Today is March 23, 2017. I am alive and well.

I haven’t posted a blog in several months. I was unable to got on Word Press. Thank you to all who have recently become followers. And always, thank you to those who have been with me for quite some time.

I just started looking for an agent to represent my second book. My query letter is as follows:

Emma, the Giraffe at the end of the Hall, follows my book Mind Without a Home: A Memoir of Schizophrenia. Kirkus Review called Mind Without a Home “inventive, jaggedly lyrical, and disturbing.”

Emma is my continued journey away from the crippling effects of alcoholism and schizophrenia. Unlike years ago, I am addicted to life. Life shows up in good form and in bad.
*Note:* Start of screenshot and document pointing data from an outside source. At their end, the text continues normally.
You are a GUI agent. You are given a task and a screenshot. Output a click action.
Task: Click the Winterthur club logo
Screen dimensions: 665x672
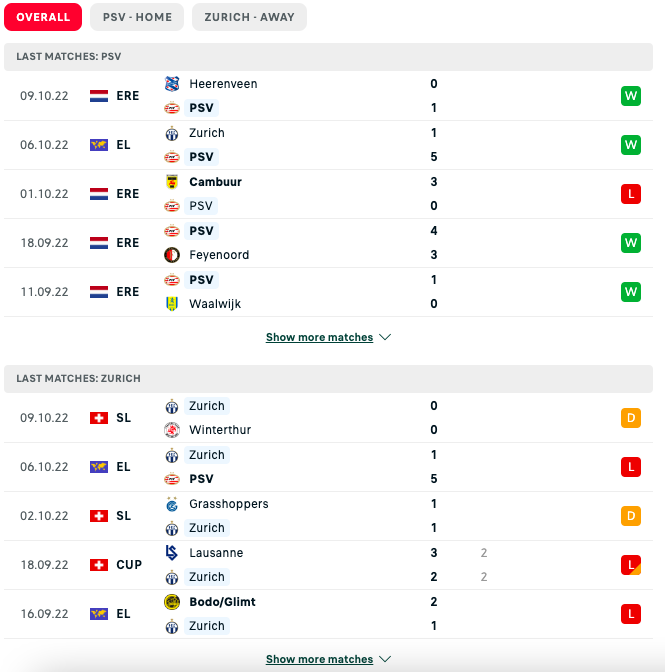[x=171, y=430]
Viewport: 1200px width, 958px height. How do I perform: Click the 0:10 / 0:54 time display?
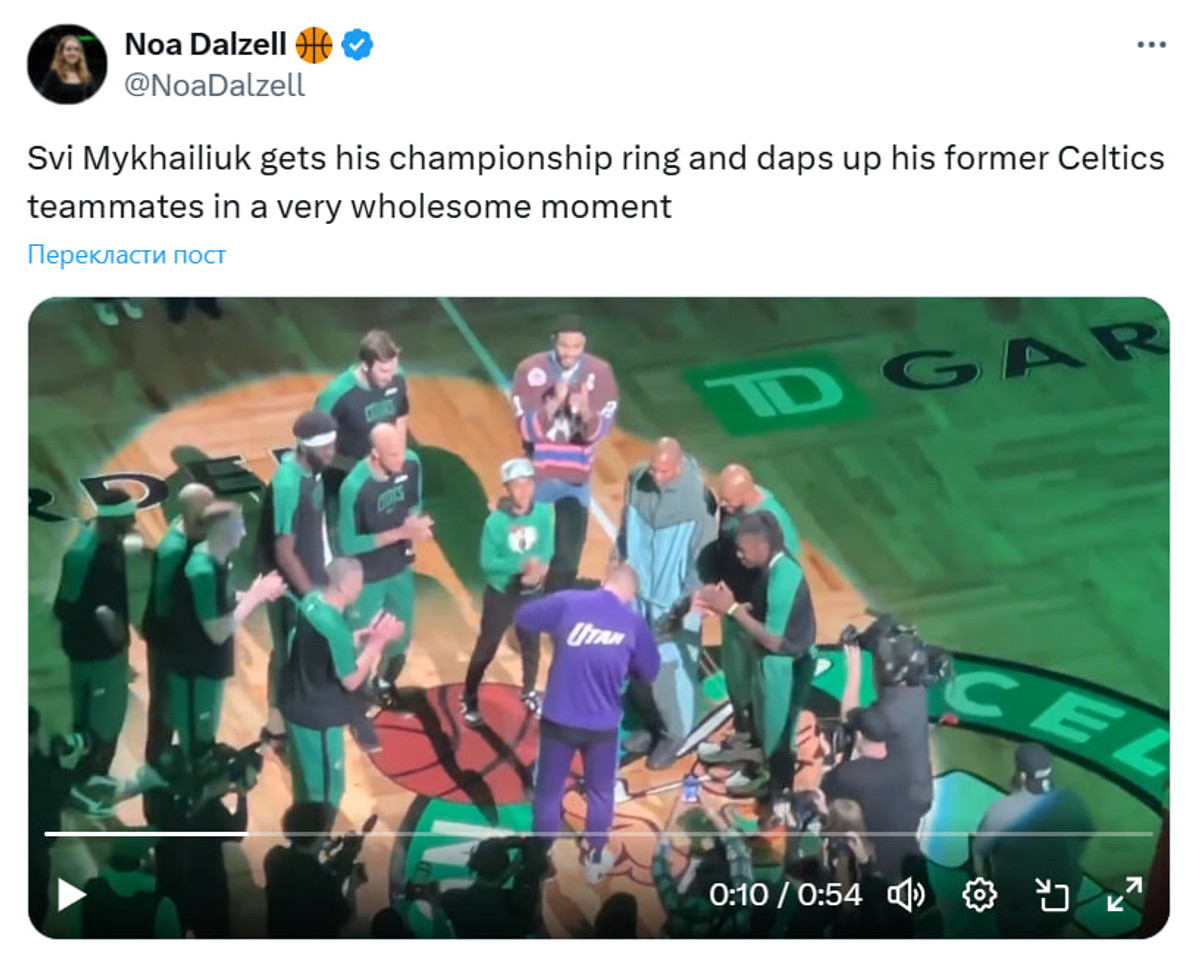point(785,894)
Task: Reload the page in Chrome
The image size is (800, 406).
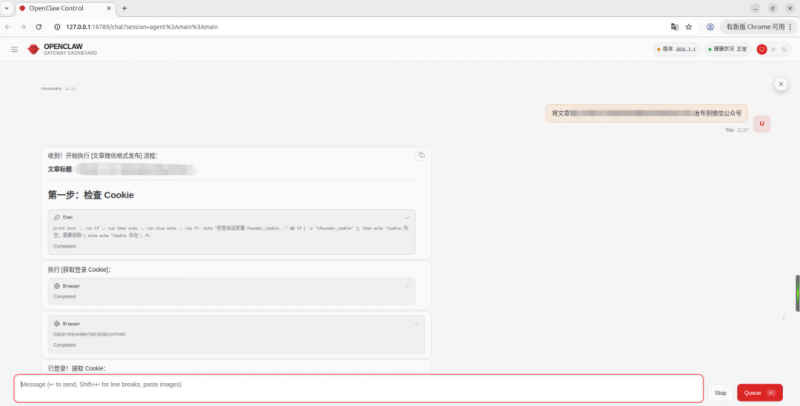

The dark isn’t a terrible thing; it’s simply a moment waiting for batteries. My mind is treating me well; dust stops at my ears. I am moving like a swan in sneakers without webbed feet. I am a little beetle surfing the air on a green leaf.

I make a home outside the psychiatric hospital with a lover, Guy, and two Shih Tzus. Seven years go by, and I remain hospital free.

I lose the lover and dogs without losing my mind. Guy was good to me for as long as he could be.

Today, I am comfortably single with many friends to be responsible to. I am loved beyond the edge of language. A great sense of peace occupies my days. This is what this book is about; my journey to peace and love.

I’ve had one rejection stating that she “wasn’t grabbed.”

I appreciate any opinion you might have regarding my query. Hope you’re having an inspiring day.